= Listed entries =
BEGIN

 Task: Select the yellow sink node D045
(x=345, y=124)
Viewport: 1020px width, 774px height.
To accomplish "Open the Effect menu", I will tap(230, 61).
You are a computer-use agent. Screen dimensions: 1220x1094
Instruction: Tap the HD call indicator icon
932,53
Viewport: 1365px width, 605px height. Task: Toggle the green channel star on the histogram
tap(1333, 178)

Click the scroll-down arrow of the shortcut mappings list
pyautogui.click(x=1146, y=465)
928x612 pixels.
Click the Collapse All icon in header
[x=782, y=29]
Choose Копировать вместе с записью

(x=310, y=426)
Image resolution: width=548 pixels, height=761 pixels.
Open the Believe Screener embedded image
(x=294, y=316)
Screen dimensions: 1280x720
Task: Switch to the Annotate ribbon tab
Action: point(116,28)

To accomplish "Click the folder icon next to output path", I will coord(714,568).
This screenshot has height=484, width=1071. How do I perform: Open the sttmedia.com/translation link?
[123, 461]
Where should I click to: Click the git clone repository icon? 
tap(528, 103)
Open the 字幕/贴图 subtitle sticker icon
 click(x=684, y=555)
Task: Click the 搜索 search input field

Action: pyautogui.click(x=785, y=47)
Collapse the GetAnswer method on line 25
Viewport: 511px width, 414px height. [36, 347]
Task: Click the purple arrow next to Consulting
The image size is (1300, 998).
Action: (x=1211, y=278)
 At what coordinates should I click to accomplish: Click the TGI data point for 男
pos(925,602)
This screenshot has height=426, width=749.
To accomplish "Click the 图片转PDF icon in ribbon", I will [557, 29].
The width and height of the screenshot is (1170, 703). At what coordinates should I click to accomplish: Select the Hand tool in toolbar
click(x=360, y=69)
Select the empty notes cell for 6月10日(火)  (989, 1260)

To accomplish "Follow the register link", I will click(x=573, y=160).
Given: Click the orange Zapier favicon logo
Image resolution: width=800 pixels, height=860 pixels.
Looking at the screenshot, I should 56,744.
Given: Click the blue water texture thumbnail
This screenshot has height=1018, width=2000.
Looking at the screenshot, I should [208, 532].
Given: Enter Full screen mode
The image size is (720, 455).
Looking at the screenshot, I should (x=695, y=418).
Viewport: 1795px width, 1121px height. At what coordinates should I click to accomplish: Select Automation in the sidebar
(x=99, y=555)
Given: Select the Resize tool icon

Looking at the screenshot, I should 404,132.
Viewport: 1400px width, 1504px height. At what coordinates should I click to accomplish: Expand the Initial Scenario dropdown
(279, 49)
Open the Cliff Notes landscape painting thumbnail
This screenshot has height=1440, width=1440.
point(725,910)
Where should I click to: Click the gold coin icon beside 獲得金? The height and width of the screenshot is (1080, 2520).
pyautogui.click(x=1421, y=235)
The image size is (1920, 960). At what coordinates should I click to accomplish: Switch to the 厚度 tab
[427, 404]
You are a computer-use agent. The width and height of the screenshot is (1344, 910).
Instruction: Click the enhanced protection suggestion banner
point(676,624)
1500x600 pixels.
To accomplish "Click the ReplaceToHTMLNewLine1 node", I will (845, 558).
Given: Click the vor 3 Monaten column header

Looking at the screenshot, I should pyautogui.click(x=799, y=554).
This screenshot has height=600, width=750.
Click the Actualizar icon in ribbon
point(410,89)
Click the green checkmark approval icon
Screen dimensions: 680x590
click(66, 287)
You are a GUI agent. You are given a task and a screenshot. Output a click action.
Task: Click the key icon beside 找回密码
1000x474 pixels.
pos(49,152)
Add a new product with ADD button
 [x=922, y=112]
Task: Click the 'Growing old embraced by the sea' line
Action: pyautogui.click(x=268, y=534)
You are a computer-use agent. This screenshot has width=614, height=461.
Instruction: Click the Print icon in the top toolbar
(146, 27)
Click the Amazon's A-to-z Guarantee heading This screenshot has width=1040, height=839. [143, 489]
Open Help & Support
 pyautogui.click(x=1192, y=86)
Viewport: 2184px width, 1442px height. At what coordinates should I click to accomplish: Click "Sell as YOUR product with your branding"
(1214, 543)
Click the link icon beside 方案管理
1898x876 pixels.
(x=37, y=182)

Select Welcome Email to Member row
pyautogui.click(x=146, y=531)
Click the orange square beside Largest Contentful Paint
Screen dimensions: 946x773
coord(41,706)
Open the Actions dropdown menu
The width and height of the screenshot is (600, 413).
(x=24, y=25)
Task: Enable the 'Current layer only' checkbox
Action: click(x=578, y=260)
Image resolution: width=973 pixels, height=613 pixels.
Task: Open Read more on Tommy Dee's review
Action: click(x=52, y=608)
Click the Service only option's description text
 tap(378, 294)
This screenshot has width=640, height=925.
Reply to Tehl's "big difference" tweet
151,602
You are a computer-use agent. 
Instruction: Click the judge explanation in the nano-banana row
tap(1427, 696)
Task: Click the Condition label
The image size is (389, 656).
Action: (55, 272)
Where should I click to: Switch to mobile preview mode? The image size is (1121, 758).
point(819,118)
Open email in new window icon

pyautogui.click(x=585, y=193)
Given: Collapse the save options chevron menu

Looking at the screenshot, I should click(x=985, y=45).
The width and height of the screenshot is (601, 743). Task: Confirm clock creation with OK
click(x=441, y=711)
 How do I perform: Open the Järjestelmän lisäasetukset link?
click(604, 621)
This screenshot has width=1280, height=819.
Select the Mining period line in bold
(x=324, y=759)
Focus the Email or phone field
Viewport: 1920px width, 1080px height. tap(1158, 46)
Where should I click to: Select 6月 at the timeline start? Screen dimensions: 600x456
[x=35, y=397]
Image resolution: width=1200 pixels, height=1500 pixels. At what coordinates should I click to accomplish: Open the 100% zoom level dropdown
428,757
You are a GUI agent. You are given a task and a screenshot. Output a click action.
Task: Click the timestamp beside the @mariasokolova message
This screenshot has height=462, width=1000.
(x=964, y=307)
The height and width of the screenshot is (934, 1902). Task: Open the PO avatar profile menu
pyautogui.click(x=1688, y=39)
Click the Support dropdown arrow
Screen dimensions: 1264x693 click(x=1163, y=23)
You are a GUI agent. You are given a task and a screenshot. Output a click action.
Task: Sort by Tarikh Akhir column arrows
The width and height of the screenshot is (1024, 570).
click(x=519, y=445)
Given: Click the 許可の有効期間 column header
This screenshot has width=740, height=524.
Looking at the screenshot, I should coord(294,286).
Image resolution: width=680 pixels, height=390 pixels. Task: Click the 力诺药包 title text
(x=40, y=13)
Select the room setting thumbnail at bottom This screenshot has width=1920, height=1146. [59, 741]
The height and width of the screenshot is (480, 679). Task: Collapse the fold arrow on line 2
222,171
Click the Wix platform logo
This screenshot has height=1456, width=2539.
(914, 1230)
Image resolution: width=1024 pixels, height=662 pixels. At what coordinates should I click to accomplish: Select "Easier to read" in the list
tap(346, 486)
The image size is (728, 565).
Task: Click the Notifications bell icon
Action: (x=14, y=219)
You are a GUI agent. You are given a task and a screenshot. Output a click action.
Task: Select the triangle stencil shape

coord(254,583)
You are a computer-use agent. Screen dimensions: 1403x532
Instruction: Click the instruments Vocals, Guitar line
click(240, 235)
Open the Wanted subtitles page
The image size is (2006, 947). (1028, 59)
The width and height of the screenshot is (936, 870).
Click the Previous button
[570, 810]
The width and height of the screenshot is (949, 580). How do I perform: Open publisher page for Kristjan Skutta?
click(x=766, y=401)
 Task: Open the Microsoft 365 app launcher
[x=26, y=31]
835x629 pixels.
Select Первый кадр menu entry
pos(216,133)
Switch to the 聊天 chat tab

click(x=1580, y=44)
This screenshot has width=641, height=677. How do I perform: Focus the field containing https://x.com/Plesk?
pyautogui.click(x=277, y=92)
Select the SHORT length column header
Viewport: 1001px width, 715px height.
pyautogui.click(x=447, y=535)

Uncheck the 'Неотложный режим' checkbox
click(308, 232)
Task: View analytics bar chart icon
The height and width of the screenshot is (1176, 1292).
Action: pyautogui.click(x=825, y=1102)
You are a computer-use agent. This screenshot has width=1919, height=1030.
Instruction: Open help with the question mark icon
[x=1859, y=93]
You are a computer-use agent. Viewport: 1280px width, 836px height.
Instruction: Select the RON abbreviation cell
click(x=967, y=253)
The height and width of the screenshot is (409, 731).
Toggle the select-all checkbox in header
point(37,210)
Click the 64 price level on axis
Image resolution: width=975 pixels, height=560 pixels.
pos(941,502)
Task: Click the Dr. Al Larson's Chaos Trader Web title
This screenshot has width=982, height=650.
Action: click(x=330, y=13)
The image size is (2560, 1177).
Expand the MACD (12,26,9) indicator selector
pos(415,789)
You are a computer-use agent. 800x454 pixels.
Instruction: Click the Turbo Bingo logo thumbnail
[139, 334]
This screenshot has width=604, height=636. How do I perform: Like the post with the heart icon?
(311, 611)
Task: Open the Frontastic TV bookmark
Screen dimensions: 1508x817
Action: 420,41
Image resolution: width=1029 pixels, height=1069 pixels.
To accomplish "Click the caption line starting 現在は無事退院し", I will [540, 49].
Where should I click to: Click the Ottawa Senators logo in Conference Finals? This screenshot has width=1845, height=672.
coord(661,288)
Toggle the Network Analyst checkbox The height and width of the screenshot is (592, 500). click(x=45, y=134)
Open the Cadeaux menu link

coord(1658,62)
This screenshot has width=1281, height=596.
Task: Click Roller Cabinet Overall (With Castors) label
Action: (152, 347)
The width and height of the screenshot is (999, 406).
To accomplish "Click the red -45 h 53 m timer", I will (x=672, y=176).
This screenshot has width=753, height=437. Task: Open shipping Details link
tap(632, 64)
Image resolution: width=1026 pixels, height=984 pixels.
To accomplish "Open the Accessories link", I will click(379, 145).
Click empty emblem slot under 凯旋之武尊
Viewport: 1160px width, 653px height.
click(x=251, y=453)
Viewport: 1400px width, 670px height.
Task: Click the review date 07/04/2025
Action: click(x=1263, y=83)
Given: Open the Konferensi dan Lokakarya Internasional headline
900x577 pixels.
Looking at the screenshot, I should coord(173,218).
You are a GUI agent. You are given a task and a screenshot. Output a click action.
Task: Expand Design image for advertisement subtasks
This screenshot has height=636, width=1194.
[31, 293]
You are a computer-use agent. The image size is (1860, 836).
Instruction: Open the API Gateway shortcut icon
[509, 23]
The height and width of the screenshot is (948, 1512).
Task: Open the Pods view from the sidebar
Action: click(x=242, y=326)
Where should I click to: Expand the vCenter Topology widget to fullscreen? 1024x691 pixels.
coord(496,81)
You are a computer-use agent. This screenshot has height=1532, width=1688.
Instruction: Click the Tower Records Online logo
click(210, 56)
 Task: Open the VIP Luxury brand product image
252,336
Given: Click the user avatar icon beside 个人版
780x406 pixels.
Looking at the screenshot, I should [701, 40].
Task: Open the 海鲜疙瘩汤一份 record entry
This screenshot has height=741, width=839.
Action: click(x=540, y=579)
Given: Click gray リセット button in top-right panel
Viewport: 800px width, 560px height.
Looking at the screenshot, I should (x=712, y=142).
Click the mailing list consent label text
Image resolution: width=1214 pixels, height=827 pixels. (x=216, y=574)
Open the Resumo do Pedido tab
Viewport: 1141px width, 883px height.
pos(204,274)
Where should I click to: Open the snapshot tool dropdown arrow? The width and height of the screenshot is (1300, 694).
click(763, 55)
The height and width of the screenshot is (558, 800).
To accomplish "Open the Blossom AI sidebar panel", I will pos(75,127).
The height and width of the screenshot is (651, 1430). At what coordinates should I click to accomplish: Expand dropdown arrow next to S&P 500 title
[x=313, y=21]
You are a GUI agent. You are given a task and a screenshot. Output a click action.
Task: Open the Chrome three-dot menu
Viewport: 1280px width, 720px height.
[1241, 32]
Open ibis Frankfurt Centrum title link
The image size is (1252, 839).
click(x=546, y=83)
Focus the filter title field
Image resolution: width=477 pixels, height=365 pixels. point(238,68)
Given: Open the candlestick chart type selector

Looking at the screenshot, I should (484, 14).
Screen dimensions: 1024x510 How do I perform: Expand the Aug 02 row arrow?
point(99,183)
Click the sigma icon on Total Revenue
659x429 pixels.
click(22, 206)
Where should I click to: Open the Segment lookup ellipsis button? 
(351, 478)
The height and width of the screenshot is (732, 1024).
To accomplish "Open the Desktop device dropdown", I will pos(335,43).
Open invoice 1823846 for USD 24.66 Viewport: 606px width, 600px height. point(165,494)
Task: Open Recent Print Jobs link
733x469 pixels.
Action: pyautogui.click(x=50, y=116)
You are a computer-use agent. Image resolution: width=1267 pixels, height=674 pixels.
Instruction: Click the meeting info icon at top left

END

What this exercise asks for is every line of the data above with the word "panel".

= Task response =
Given: Click gray リセット button in top-right panel
To accomplish "Open the Blossom AI sidebar panel", I will pos(75,127).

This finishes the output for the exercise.